EXERCISE OBJECTIVE: Put every line of the listing below into a Markdown table with two columns, "Row" for the row number and "Line" for the line itself, and leave out any blank lines.
★ ★ ★ ★ ★
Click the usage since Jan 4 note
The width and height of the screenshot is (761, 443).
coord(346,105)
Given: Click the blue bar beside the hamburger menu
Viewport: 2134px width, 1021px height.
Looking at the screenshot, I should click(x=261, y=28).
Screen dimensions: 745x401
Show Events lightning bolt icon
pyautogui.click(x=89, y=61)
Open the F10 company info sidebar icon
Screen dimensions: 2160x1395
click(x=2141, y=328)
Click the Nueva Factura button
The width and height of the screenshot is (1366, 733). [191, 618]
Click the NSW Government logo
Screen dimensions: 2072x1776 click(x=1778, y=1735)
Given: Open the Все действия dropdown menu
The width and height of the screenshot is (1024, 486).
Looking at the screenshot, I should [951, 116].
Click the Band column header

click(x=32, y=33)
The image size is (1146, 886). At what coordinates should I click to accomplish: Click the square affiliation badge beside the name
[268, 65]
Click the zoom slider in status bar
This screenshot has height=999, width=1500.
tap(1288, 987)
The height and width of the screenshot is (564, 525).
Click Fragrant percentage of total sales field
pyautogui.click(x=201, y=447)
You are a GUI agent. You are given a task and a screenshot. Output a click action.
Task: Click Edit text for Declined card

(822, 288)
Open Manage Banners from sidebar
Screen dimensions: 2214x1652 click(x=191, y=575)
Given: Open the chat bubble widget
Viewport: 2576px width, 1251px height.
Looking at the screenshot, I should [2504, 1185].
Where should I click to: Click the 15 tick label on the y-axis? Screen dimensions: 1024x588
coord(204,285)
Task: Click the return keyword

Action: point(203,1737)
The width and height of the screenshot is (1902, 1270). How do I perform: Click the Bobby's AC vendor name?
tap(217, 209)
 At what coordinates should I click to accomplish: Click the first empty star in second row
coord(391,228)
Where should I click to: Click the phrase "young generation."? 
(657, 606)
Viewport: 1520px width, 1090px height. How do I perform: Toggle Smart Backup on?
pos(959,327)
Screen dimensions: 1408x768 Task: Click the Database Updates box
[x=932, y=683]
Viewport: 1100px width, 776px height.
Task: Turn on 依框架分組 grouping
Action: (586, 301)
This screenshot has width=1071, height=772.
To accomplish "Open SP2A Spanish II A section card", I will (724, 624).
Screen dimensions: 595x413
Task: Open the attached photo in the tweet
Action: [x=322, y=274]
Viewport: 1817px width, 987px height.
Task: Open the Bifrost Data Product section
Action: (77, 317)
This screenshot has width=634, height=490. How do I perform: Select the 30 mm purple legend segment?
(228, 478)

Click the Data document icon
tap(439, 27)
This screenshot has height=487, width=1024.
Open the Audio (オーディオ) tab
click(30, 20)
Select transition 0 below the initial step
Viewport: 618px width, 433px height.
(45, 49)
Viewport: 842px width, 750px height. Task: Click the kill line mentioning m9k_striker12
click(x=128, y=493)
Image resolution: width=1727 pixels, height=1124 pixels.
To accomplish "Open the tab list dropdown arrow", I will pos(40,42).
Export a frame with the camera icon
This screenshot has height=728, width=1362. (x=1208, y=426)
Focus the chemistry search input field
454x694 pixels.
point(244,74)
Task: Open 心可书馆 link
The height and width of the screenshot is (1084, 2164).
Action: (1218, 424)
★ ★ ★ ★ ★
ANSWER TO THE TASK:
| Row | Line |
|---|---|
| 1 | Click the usage since Jan 4 note |
| 2 | The width and height of the screenshot is (761, 443). |
| 3 | coord(346,105) |
| 4 | Given: Click the blue bar beside the hamburger menu |
| 5 | Viewport: 2134px width, 1021px height. |
| 6 | Looking at the screenshot, I should click(x=261, y=28). |
| 7 | Screen dimensions: 745x401 |
| 8 | Show Events lightning bolt icon |
| 9 | pyautogui.click(x=89, y=61) |
| 10 | Open the F10 company info sidebar icon |
| 11 | Screen dimensions: 2160x1395 |
| 12 | click(x=2141, y=328) |
| 13 | Click the Nueva Factura button |
| 14 | The width and height of the screenshot is (1366, 733). [191, 618] |
| 15 | Click the NSW Government logo |
| 16 | Screen dimensions: 2072x1776 click(x=1778, y=1735) |
| 17 | Given: Open the Все действия dropdown menu |
| 18 | The width and height of the screenshot is (1024, 486). |
| 19 | Looking at the screenshot, I should [951, 116]. |
| 20 | Click the Band column header |
| 21 | click(x=32, y=33) |
| 22 | The image size is (1146, 886). At what coordinates should I click to accomplish: Click the square affiliation badge beside the name |
| 23 | [268, 65] |
| 24 | Click the zoom slider in status bar |
| 25 | This screenshot has height=999, width=1500. |
| 26 | tap(1288, 987) |
| 27 | The height and width of the screenshot is (564, 525). |
| 28 | Click Fragrant percentage of total sales field |
| 29 | pyautogui.click(x=201, y=447) |
| 30 | You are a GUI agent. You are given a task and a screenshot. Output a click action. |
| 31 | Task: Click Edit text for Declined card |
| 32 | (822, 288) |
| 33 | Open Manage Banners from sidebar |
| 34 | Screen dimensions: 2214x1652 click(x=191, y=575) |
| 35 | Given: Open the chat bubble widget |
| 36 | Viewport: 2576px width, 1251px height. |
| 37 | Looking at the screenshot, I should [2504, 1185]. |
| 38 | Where should I click to: Click the 15 tick label on the y-axis? Screen dimensions: 1024x588 |
| 39 | coord(204,285) |
| 40 | Task: Click the return keyword |
| 41 | Action: point(203,1737) |
| 42 | The width and height of the screenshot is (1902, 1270). How do I perform: Click the Bobby's AC vendor name? |
| 43 | tap(217, 209) |
| 44 |  At what coordinates should I click to accomplish: Click the first empty star in second row |
| 45 | coord(391,228) |
| 46 | Where should I click to: Click the phrase "young generation."?  |
| 47 | (657, 606) |
| 48 | Viewport: 1520px width, 1090px height. How do I perform: Toggle Smart Backup on? |
| 49 | pos(959,327) |
| 50 | Screen dimensions: 1408x768 Task: Click the Database Updates box |
| 51 | [x=932, y=683] |
| 52 | Viewport: 1100px width, 776px height. |
| 53 | Task: Turn on 依框架分組 grouping |
| 54 | Action: (586, 301) |
| 55 | This screenshot has width=1071, height=772. |
| 56 | To accomplish "Open SP2A Spanish II A section card", I will (724, 624). |
| 57 | Screen dimensions: 595x413 |
| 58 | Task: Open the attached photo in the tweet |
| 59 | Action: [x=322, y=274] |
| 60 | Viewport: 1817px width, 987px height. |
| 61 | Task: Open the Bifrost Data Product section |
| 62 | Action: (77, 317) |
| 63 | This screenshot has width=634, height=490. How do I perform: Select the 30 mm purple legend segment? |
| 64 | (228, 478) |
| 65 | Click the Data document icon |
| 66 | tap(439, 27) |
| 67 | This screenshot has height=487, width=1024. |
| 68 | Open the Audio (オーディオ) tab |
| 69 | click(30, 20) |
| 70 | Select transition 0 below the initial step |
| 71 | Viewport: 618px width, 433px height. |
| 72 | (45, 49) |
| 73 | Viewport: 842px width, 750px height. Task: Click the kill line mentioning m9k_striker12 |
| 74 | click(x=128, y=493) |
| 75 | Image resolution: width=1727 pixels, height=1124 pixels. |
| 76 | To accomplish "Open the tab list dropdown arrow", I will pos(40,42). |
| 77 | Export a frame with the camera icon |
| 78 | This screenshot has height=728, width=1362. (x=1208, y=426) |
| 79 | Focus the chemistry search input field |
| 80 | 454x694 pixels. |
| 81 | point(244,74) |
| 82 | Task: Open 心可书馆 link |
| 83 | The height and width of the screenshot is (1084, 2164). |
| 84 | Action: (1218, 424) |